The “Dua” or prayer of prophet Muhammad to God for showing him the ultimate reality is also very much in the non-dual concept of ultimate awareness or enlightenment.
Along with Hinduism, Christianity, Buddhism, Jainism, and Islam, non-duality is also present in Judaism, Taoism, Sikhism, Neo-Platonism, Chinese Yin and Yang philosophy, etc.
Duality in Various Religions
Duality has its root in the Hindu school of Dvaita Vedanta. It preaches the difference between the supreme reality or Brahman from the Jiva or soul.
Here, unlike non-duality, the soul is not the universe but the shadow of the Brahman or Vishnu. Again in the Samkhya and Yoga schools of Hindu Philosophy, the reality is made of two components, “Purusha,” or awareness, and “Prakriti,” or the materialistic world.
However, duality corresponds to the Buddha’s belief in non-duality. According to Lord Buddha, and the words of Nagarjuna in the Mulamadhyamakakarika, the materialistic world or Samsara or the ultimate consciousness or Nirvana are not two different entities.

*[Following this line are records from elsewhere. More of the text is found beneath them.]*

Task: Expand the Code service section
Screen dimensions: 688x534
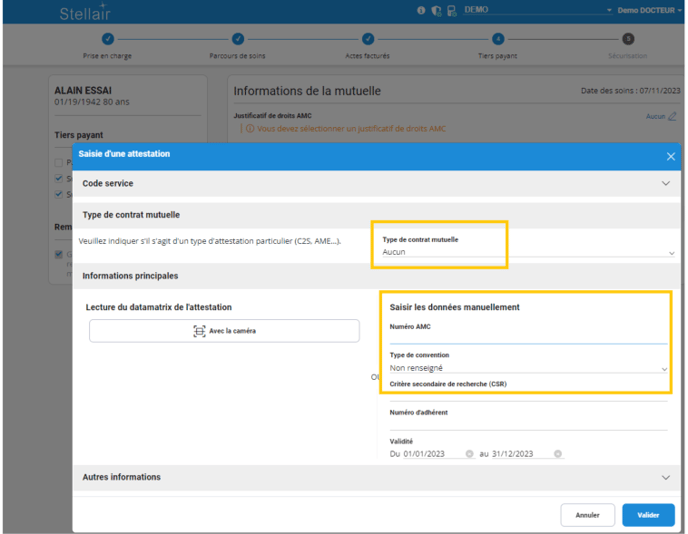Action: 665,184
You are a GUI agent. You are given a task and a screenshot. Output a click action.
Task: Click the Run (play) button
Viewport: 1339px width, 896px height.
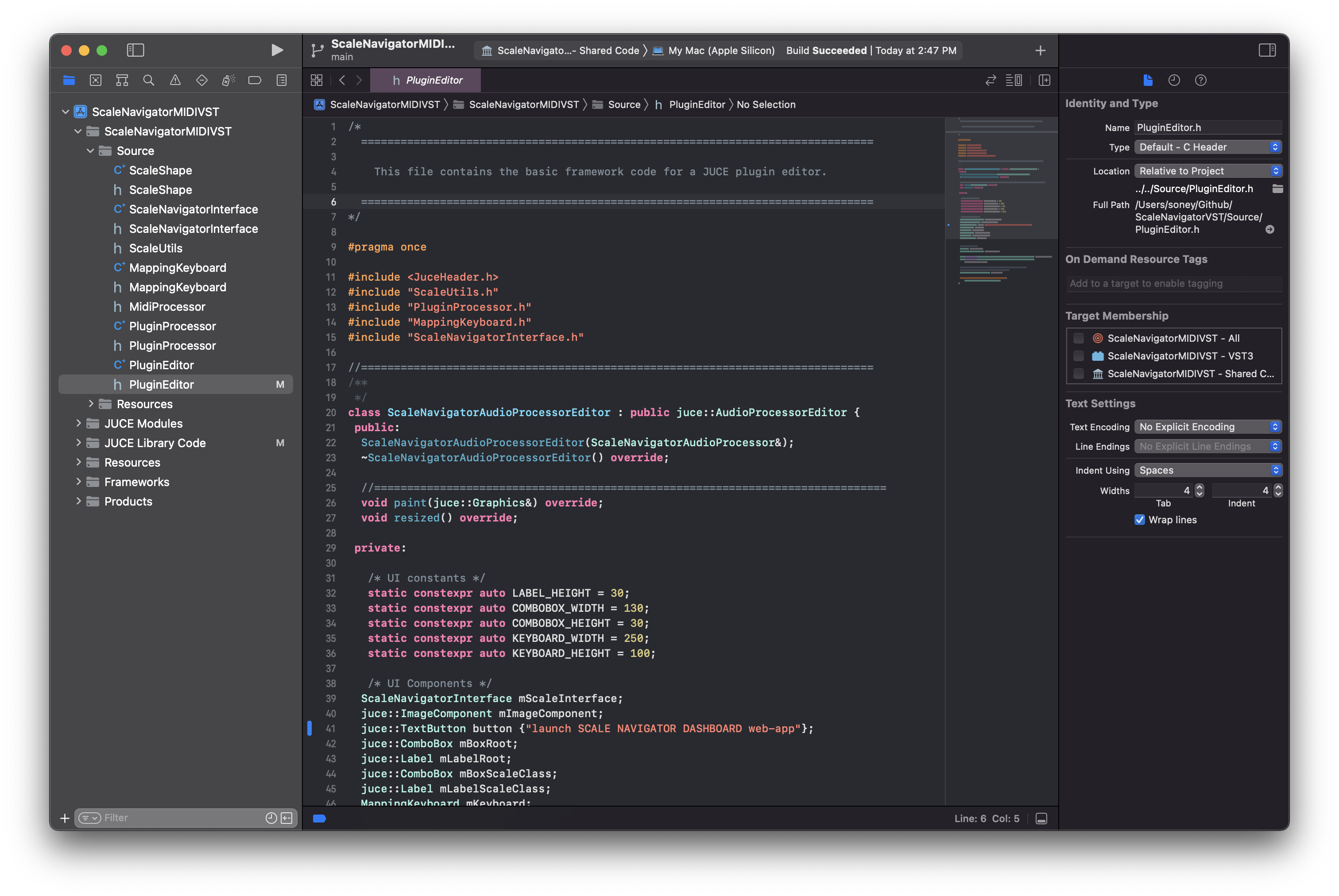tap(277, 50)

Also, Lord Buddha preaches that our ultimate awareness is not absent or in conflict with our previous experience. Rather, these two elements exist simultaneously, complement each other, and finally get unified to form the basis of the one and absolute reality.
However, many philosophers of Buddhism found duality to be the ideal concept where the “four standard elements” or “Buddhist atoms” or the foundations of reality are different from Buddhahood or the states of awareness.
Duality is also about a belief in two equally powerful but opposite forces. And the traces of the same can be found in the Christian concept of “Good and Evil.”
You will also see the association of duality with religions like Confucianism and some views of Zoroastrianism.
Comparing Non-Duality and Duality
The basic concepts of non-duality and duality are different as one harps on the theory of one and absolute reality, and the other sees two contradictory and complementary elements in reality. However, if you explore various religious views, you will probably find the simultaneous existence of these two concepts.
For example, the Advaita Vedanta school of Hinduism talks about the oneness of the Atman and Brahman. On the contrary, the Dvaita school highlights the difference between the Brahman and the Jiva or individual soul.
Similarly, the concepts of Advaya or non-duality co-exists with Buddhist Atomism in Buddhism. Even, Christianity as a religion is both monotheistic and dualistic.
So, by referring to Hegel’s dialectics, we can infer that it is impossible to know non-duality without understanding duality or vice versa. Probably, by following these two different paths, we will discover our own consciousness or experience of the ultimate reality.
If we look for scientific foundations, both these concepts have enough backings.
Idealism, a concept of Quantum Physics, is related to non-duality, where the absolute reality depends on your consciousness or perceptions. Sir Arthur Eddington writes in his book, The Nature of the Physical World, about how the “knowledge of our environment” is “transmitted along the nerves to the seat of consciousness.”
Similarly, dualism is backed by the scientific theory of Wave-particle duality in Quantum Mechanics. It establishes a paradox in the existence of every entity, which can either be a wave or a particle, depending on the environment it is in.
A Summary of Non-Duality Vs Duality
To conclude, it can be said that non-duality is more peaceful in nature than duality, as it talks about oneness. It also states that God or the One Creator, synonymous with the ultimate consciousness, is within us, and the Lord or the Sakshi or the “eternal witness” can visualize everything beyond the “Gunas” or qualities of our mind.
However, duality teaches us to accept the existence of a greater reality or entity. So, your soul can never be in unification with that greater reality. It also means that your soul and the entire universe in under the control of that supreme reality.
Unlike non-duality, where your enlightenment or Moksha is solely dependent on your human experiences, duality makes you dependent on the supreme entity for salvation.